● DIRECTIONS
Please reproduce the data in its entirety, word for word.

● PROVIDED RECORDS
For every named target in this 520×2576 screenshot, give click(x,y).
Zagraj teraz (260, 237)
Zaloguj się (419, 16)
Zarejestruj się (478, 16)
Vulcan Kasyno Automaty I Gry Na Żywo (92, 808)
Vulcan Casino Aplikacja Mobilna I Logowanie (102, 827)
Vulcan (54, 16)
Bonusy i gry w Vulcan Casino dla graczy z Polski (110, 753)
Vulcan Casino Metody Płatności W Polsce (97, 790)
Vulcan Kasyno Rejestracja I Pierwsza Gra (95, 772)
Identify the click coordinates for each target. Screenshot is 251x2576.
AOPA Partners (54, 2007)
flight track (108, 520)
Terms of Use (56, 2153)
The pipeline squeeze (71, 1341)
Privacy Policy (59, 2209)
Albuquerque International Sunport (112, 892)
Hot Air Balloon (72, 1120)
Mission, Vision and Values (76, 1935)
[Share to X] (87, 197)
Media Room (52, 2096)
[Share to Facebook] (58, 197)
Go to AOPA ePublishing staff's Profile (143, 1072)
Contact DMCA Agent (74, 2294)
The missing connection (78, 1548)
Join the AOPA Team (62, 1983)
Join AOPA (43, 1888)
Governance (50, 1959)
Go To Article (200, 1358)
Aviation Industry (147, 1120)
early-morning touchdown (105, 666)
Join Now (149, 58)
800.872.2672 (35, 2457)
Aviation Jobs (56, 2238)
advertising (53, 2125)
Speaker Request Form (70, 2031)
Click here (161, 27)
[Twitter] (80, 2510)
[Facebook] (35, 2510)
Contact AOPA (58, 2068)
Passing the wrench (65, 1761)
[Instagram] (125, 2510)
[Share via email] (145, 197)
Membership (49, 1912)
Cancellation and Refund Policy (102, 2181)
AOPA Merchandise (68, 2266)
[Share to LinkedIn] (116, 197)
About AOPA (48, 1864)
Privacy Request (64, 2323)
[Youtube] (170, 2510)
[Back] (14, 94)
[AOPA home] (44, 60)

● YOUR SOLUTION
For every named target in this 520×2576 screenshot, give click(x,y).
Zagraj teraz (260, 237)
Zaloguj się (419, 16)
Zarejestruj się (478, 16)
Vulcan Kasyno Automaty I Gry Na Żywo (92, 808)
Vulcan Casino Aplikacja Mobilna I Logowanie (102, 827)
Vulcan (54, 16)
Bonusy i gry w Vulcan Casino dla graczy z Polski (110, 753)
Vulcan Casino Metody Płatności W Polsce (97, 790)
Vulcan Kasyno Rejestracja I Pierwsza Gra (95, 772)
Identify the click coordinates for each target. Screenshot is 251x2576.
AOPA Partners (54, 2007)
flight track (108, 520)
Terms of Use (56, 2153)
The pipeline squeeze (71, 1341)
Privacy Policy (59, 2209)
Albuquerque International Sunport (112, 892)
Hot Air Balloon (72, 1120)
Mission, Vision and Values (76, 1935)
[Share to X] (87, 197)
Media Room (52, 2096)
[Share to Facebook] (58, 197)
Go to AOPA ePublishing staff's Profile (143, 1072)
Contact DMCA Agent (74, 2294)
The missing connection (78, 1548)
Join the AOPA Team (62, 1983)
Join AOPA (43, 1888)
Governance (50, 1959)
Go To Article (200, 1358)
Aviation Industry (147, 1120)
early-morning touchdown (105, 666)
Join Now (149, 58)
800.872.2672 (35, 2457)
Aviation Jobs (56, 2238)
advertising (53, 2125)
Speaker Request Form (70, 2031)
Click here (161, 27)
[Twitter] (80, 2510)
[Facebook] (35, 2510)
Contact AOPA (58, 2068)
Passing the wrench (65, 1761)
[Instagram] (125, 2510)
[Share via email] (145, 197)
Membership (49, 1912)
Cancellation and Refund Policy (102, 2181)
AOPA Merchandise (68, 2266)
[Share to LinkedIn] (116, 197)
About AOPA (48, 1864)
Privacy Request (64, 2323)
[Youtube] (170, 2510)
[Back] (14, 94)
[AOPA home] (44, 60)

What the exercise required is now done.